Commander Gary Glick is leading the Jewish War Veterans Post 652’s mission to get fellow veterans the health benefits they deserve. It’s become such a big mission for Glick that he has been given a nickname — “Monster” — denoting his adamant pursuit of informing others.
“I always have the paper in my back pocket” listing the many forms of aid that veterans can apply for, Glick said. “Every time I see a veteran, I start going through it — and so many of them don’t know.”
Last Sunday, the JWV hosted its first Veterans Resource Fair at the Merrick Golf Clubhouse, which was attended by more than 100 former service members. Thirty tables were occupied by veteran assistance agencies, government representatives and American Legions to help veterans save thousands of dollars on health care or receive life-changing benefits like additional pension funds.
“Vets have never really had this before,” Glick said, explaining that such resource fairs are rare on Long Island. According to Glick, Vietnam War veterans are eligible for benefits, but many are unaware that they are.
“There are 115,000 vets on Long Island, but 90,000 don’t know what benefits they could be getting,” said Pat Yngstrom, a member of various veterans organizations and advocate for veterans benefits. “Events like this are needed across the country.”
Yngstrom said that informing veterans has become a personal mission for him, after he suffered a stroke and was inactive for 46 years. “I came out of the woodwork to get involved in helping vets,” he said.
Now Yngstrom said he has helped countless veterans receive assistance. Some struggle to afford living necessities, like nursing care, and monetary assistance — which, in some cases can amount to thousands of extra dollars a month — can help them get by.
Veteran Pat Walsh, who said he might have drunk Agent Orange-tainted water aboard a cruiser off Vietnam during his service, attended the fair and signed up for benefits — after Glick’s hounding. “So many vets have [illnesses] that eat them up after 50 years, and they don’t know they can get help,” Glick said.
Many veterans are reluctant, however. At a recent Bellmore Street Fair, Glick said, he encountered a veteran who had an injury that left shrapnel in his arm, but he didn’t seek help.
According to Nassau County Legislator Steve Rhoads, who co-sponsored the event, younger veterans, who tend not to join organizations like the JWV, also lack awareness of their potential benefits.

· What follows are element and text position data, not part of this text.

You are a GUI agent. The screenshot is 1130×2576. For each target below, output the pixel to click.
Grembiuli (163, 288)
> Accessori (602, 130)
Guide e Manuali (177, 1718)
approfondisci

The key, Glick said, is to spread the word. The JWV plans to hold the fair at least once a year, with the potential to move to other locations, such as Suffolk County.
Meanwhile, veterans in Nassau County can still receive assistance. Ralph Esposito, director of the county’s Veterans Service Agency, said that any veteran could get food once a week at its headquarters, at 2201 Hempstead Turnpike in East Meadow. Veterans can also contact the agency’s main line at (516) 572-6565 to learn about benefits they may be entitled to.
Eric Spinner, a member of Elmont’s American Legion Post 1033, said he served in the National Guard and never fought in Vietnam. “I never left [America],” he said, “but they’re all my brothers.”
“We’re all one,” Glick said. “We’re all veterans.”